- [TASK DETAILS] Recast the material from its first line through the line containing "(x=88, y=375)" as a numbered list, one line per item, with blank lines dropped.

[Data entries]
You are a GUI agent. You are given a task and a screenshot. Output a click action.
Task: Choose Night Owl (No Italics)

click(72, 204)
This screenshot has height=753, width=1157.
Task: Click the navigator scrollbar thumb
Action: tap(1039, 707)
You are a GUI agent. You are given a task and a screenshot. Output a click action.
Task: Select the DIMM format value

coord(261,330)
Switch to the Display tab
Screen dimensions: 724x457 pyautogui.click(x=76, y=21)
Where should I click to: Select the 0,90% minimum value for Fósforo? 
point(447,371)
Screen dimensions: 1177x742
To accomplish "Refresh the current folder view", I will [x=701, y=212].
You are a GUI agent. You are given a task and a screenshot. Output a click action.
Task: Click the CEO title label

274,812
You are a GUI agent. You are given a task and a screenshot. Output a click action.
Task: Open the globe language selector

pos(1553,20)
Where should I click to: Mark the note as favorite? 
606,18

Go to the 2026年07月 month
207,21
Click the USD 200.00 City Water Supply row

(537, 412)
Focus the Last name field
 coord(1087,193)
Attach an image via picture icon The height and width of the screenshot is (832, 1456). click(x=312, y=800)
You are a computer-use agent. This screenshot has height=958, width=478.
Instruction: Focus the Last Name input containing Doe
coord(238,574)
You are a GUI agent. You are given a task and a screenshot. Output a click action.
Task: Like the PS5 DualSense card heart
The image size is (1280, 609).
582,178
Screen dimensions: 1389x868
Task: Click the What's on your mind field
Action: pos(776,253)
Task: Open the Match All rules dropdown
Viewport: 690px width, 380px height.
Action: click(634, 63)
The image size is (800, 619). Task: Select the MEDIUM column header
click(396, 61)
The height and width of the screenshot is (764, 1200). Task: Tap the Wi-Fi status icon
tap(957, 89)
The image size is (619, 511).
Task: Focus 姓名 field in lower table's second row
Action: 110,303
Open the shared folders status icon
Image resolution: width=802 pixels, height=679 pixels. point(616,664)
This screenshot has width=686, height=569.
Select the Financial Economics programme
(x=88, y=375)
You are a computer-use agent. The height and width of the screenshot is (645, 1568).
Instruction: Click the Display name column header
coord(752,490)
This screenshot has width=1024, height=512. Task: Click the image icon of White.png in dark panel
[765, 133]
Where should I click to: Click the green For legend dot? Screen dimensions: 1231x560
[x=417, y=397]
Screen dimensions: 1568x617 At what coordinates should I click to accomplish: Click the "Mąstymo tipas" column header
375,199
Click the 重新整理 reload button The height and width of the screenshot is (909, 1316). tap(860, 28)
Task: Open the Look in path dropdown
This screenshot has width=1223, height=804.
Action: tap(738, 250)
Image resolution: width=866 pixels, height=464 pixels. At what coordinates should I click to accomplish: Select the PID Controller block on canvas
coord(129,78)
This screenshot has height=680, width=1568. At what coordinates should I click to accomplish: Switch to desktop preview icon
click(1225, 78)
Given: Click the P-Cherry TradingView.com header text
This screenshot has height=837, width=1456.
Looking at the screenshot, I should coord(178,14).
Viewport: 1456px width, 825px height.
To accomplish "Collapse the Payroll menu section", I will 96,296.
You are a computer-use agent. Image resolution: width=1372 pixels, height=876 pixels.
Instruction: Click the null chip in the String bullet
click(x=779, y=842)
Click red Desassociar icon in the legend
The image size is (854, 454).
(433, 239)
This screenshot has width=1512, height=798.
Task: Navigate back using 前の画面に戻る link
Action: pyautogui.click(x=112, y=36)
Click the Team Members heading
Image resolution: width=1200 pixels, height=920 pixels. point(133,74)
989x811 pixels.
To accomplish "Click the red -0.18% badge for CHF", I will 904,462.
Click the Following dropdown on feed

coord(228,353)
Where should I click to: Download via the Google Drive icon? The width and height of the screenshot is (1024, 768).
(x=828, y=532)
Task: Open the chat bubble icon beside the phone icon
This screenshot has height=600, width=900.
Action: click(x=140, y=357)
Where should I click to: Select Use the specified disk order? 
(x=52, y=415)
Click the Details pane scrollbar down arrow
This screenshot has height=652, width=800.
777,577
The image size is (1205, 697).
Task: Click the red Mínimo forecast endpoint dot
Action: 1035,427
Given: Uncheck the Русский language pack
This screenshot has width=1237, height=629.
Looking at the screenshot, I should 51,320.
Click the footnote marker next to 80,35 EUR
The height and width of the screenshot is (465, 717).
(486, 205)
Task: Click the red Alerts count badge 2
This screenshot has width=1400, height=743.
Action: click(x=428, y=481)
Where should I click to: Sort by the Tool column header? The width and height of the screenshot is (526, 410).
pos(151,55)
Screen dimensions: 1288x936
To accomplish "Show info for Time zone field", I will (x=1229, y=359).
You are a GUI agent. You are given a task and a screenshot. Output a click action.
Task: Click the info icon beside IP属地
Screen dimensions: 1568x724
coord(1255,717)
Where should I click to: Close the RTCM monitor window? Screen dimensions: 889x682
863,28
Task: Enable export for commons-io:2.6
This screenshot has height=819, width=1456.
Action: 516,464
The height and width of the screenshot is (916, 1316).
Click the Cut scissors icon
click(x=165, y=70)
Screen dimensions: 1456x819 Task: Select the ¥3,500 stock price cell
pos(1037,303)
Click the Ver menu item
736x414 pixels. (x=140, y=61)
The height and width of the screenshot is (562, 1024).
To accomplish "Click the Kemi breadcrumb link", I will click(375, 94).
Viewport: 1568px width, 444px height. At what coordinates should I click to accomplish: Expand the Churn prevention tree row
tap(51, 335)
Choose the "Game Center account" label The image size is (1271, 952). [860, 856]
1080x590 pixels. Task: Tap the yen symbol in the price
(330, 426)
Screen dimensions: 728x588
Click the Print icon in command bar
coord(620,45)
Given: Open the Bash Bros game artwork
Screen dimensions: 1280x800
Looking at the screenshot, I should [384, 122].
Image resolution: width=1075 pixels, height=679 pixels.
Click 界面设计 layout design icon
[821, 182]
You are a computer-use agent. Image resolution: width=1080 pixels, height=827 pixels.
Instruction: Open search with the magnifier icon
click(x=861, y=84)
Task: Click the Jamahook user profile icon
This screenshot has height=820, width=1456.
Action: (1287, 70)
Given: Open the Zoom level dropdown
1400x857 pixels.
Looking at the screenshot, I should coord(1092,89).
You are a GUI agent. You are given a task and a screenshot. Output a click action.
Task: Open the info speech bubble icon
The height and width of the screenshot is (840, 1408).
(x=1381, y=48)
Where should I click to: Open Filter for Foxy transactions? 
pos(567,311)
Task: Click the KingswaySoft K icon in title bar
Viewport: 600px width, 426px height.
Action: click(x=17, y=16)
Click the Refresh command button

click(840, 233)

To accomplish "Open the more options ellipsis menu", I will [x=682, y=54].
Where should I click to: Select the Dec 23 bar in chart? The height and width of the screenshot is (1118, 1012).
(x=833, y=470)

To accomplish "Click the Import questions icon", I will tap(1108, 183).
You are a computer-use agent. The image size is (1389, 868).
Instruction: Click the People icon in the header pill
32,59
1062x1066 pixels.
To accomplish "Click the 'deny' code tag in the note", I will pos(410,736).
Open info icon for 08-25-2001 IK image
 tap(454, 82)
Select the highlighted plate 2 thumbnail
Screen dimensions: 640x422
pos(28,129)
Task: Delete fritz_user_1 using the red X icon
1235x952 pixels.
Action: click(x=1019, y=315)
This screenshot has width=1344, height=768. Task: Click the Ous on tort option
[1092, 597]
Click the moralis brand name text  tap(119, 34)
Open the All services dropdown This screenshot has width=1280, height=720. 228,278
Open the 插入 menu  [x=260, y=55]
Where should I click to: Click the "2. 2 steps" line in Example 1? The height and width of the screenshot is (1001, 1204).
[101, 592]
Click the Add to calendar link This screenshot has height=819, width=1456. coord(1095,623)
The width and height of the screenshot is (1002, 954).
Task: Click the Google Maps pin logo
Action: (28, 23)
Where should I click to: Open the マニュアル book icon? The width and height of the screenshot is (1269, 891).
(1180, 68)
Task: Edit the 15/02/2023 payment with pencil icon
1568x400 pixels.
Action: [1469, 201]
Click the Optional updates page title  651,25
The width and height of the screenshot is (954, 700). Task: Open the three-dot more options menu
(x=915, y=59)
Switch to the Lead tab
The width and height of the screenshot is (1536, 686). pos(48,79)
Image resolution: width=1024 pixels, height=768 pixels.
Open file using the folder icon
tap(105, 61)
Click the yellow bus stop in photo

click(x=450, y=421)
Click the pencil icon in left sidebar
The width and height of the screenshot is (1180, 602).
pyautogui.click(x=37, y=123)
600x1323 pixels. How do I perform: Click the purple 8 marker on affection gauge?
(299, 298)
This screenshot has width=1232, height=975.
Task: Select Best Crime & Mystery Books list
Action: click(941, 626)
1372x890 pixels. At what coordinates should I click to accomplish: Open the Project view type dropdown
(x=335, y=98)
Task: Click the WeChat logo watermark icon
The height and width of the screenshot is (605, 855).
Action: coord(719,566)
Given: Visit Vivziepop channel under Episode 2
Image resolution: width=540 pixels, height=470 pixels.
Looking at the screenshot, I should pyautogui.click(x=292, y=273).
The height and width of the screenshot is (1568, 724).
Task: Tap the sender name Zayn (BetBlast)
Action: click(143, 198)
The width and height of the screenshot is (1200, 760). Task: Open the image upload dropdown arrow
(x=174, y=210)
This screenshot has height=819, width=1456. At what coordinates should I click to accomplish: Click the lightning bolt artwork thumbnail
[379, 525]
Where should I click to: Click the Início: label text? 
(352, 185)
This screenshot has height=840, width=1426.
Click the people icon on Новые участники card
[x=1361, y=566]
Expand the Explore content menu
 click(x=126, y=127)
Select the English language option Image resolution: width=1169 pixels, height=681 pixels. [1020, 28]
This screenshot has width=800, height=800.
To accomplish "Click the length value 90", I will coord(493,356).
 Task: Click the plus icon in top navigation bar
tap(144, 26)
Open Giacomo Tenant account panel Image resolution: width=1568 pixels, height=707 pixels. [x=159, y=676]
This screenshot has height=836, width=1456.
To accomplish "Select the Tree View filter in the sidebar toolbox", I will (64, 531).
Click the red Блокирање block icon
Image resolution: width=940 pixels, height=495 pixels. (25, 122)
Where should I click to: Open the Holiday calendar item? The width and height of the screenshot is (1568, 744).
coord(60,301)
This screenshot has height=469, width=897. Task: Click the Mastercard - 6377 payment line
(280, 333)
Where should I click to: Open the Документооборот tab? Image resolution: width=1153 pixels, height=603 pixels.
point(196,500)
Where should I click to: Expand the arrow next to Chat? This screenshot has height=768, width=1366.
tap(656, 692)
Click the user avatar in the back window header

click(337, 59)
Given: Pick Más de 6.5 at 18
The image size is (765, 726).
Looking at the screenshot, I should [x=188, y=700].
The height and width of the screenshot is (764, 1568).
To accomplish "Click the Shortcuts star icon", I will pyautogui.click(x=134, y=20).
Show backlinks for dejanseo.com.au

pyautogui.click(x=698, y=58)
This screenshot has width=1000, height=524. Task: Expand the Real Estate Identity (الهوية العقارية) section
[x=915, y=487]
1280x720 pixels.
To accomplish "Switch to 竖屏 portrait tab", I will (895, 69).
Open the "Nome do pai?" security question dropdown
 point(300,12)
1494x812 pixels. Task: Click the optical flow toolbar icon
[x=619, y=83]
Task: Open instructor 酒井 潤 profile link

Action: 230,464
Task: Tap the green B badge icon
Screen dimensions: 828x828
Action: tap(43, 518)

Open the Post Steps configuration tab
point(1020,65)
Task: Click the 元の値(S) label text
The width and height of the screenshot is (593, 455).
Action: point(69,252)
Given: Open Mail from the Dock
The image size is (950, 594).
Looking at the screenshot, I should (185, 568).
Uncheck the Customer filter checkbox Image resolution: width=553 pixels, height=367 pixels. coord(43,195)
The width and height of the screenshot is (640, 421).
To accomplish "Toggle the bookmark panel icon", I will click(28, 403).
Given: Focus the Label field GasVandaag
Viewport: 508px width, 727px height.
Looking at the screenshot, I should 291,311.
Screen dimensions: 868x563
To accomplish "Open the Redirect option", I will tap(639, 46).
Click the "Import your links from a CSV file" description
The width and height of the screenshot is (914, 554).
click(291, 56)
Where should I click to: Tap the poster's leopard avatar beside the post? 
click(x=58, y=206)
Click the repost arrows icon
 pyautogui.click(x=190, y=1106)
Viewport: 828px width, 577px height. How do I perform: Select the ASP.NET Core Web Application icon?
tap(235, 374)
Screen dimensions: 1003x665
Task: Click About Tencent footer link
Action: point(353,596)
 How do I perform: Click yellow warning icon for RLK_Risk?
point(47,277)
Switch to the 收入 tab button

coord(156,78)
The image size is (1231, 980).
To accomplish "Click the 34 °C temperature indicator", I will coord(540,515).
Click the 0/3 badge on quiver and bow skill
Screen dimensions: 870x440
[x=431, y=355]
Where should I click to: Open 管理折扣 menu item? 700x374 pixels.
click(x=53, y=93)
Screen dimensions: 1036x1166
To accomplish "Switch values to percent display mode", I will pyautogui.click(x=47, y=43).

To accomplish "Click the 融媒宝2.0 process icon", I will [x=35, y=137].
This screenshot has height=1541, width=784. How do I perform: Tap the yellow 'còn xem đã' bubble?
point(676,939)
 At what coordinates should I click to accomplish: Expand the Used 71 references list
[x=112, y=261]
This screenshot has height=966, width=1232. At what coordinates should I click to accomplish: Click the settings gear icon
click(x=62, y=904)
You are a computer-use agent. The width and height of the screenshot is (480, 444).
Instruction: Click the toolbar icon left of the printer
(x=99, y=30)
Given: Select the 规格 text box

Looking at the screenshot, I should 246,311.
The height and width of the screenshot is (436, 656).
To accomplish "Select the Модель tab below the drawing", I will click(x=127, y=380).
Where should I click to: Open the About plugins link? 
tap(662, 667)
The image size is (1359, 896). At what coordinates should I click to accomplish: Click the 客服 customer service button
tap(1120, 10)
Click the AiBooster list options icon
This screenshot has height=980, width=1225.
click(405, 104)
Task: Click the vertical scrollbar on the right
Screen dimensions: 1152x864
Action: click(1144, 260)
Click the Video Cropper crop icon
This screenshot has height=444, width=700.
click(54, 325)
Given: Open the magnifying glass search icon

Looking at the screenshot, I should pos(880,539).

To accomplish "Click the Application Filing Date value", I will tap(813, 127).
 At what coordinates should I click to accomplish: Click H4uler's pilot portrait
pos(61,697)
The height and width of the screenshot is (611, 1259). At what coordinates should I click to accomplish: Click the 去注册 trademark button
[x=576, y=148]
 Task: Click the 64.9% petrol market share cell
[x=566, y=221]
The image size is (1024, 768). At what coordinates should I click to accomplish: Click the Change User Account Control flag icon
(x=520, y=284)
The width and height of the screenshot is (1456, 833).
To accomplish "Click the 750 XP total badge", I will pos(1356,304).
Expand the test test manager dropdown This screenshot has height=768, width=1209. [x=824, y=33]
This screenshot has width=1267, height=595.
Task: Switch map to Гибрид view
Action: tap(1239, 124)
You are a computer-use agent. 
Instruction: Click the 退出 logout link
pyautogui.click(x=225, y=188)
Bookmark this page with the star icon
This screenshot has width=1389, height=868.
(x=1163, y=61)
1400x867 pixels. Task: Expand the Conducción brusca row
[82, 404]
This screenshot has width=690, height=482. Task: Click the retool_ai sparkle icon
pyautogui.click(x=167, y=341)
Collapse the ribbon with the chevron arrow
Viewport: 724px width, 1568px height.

- [SOLUTION]
1. You are a GUI agent. You are given a task and a screenshot. Output a click action.
2. Task: Choose Night Owl (No Italics)
3. click(72, 204)
4. This screenshot has height=753, width=1157.
5. Task: Click the navigator scrollbar thumb
6. Action: tap(1039, 707)
7. You are a GUI agent. You are given a task and a screenshot. Output a click action.
8. Task: Select the DIMM format value
9. coord(261,330)
10. Switch to the Display tab
11. Screen dimensions: 724x457 pyautogui.click(x=76, y=21)
12. Where should I click to: Select the 0,90% minimum value for Fósforo? 
13. point(447,371)
14. Screen dimensions: 1177x742
15. To accomplish "Refresh the current folder view", I will [x=701, y=212].
16. You are a GUI agent. You are given a task and a screenshot. Output a click action.
17. Task: Click the CEO title label
18. 274,812
19. You are a GUI agent. You are given a task and a screenshot. Output a click action.
20. Task: Open the globe language selector
21. pos(1553,20)
22. Where should I click to: Mark the note as favorite? 
23. 606,18
24. Go to the 2026年07月 month
25. 207,21
26. Click the USD 200.00 City Water Supply row
27. (537, 412)
28. Focus the Last name field
29.  coord(1087,193)
30. Attach an image via picture icon The height and width of the screenshot is (832, 1456). click(x=312, y=800)
31. You are a computer-use agent. This screenshot has height=958, width=478.
32. Instruction: Focus the Last Name input containing Doe
33. coord(238,574)
34. You are a GUI agent. You are given a task and a screenshot. Output a click action.
35. Task: Like the PS5 DualSense card heart
36. The image size is (1280, 609).
37. 582,178
38. Screen dimensions: 1389x868
39. Task: Click the What's on your mind field
40. Action: pos(776,253)
41. Task: Open the Match All rules dropdown
42. Viewport: 690px width, 380px height.
43. Action: click(634, 63)
44. The image size is (800, 619). Task: Select the MEDIUM column header
45. click(396, 61)
46. The height and width of the screenshot is (764, 1200). Task: Tap the Wi-Fi status icon
47. tap(957, 89)
48. The image size is (619, 511).
49. Task: Focus 姓名 field in lower table's second row
50. Action: 110,303
51. Open the shared folders status icon
52. Image resolution: width=802 pixels, height=679 pixels. point(616,664)
53. This screenshot has width=686, height=569.
54. Select the Financial Economics programme
55. (x=88, y=375)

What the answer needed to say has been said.